ARSC Recognizes 10 Notable Recordings Entering Public Domain on Jan. 1, 2022.
EUGENE, Ore., Dec. 8, 2021 /PRNewswire/ — An estimated 400,000 sound recordings are about to enter the U.S. public domain, the first time an event like this has occurred in America’s long history of recorded sound. On January 1, 2022, all of them become legally available to the public for any type of use. Imported recordings will also be part of this Public Domain Day. Already free to use in their own countries, they had to wait for U.S. copyright law to catch up before they could be freely used here.
Because of the sheer number of recordings and the era they come from (recordings made before 1923), a panel of seven experts identified 60 recordings for the initial list and then members of ARSC were invited to vote on which 10 they felt best represented the age.

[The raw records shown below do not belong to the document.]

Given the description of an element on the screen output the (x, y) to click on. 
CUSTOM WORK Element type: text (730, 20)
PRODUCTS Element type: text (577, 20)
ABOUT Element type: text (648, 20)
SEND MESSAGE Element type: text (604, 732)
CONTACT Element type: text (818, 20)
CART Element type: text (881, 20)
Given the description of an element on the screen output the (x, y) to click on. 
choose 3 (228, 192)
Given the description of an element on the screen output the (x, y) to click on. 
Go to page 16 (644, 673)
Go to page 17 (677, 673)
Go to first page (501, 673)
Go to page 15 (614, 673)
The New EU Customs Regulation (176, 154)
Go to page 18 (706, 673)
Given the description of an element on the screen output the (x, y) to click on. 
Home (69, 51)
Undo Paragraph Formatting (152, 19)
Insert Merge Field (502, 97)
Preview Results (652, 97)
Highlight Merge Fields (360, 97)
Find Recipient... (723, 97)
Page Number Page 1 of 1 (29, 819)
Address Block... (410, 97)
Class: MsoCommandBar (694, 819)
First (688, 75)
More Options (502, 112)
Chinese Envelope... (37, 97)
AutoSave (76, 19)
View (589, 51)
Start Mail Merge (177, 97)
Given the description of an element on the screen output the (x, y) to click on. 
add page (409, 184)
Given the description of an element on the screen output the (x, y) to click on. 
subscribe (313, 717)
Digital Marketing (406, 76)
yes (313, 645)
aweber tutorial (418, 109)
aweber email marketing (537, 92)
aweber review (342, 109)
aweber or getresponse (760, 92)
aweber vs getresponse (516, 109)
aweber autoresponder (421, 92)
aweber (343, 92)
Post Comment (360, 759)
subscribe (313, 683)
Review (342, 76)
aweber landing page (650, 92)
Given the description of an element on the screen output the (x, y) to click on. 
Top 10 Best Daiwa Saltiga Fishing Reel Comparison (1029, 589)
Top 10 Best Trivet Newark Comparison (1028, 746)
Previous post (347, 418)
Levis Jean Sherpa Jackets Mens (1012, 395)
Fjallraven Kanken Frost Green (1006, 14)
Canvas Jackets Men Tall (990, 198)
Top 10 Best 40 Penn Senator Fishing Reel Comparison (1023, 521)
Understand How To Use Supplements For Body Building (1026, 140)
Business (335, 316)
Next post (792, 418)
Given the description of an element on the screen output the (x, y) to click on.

Old as they may be, these recordings document in surprisingly good sound the first beginnings of jazz, the blues, vaudeville, early pro- and anti-war hit songs, and some of the greatest classical artists ever to have lived. They also include historically important spoken sound recordings of the people who battled for and against passage of the 19th Amendment to the U.S Constitution, and prohibition too.
Discover the 10 most notable recordings at www.arsc-audio.org/publicdomainpre23.html. Click the link and then click on the title of the recording you want to hear. You’re ready to listen. All 60 of the recordings the experts considered are here. Hungry for more? ARSC members added another 23 recordings. A holiday feast for the ears.
ARSC membership represents knowledgeable experts on every aspect of recorded sound. We are a nonprofit dedicated to the preservation and study of sound recordings, in all genres of music and speech, in all formats, and from all periods. ARSC is unique in bringing together private individuals and institutional professionals. We welcome everyone with a serious interest in recorded sound.
Please note: Some recordings of this period may contain offensive language and stereotypes. The views and historical characterizations on the list of chosen recordings express the opinions of those members who submitted candidates, and do not necessarily represent the views of ARSC.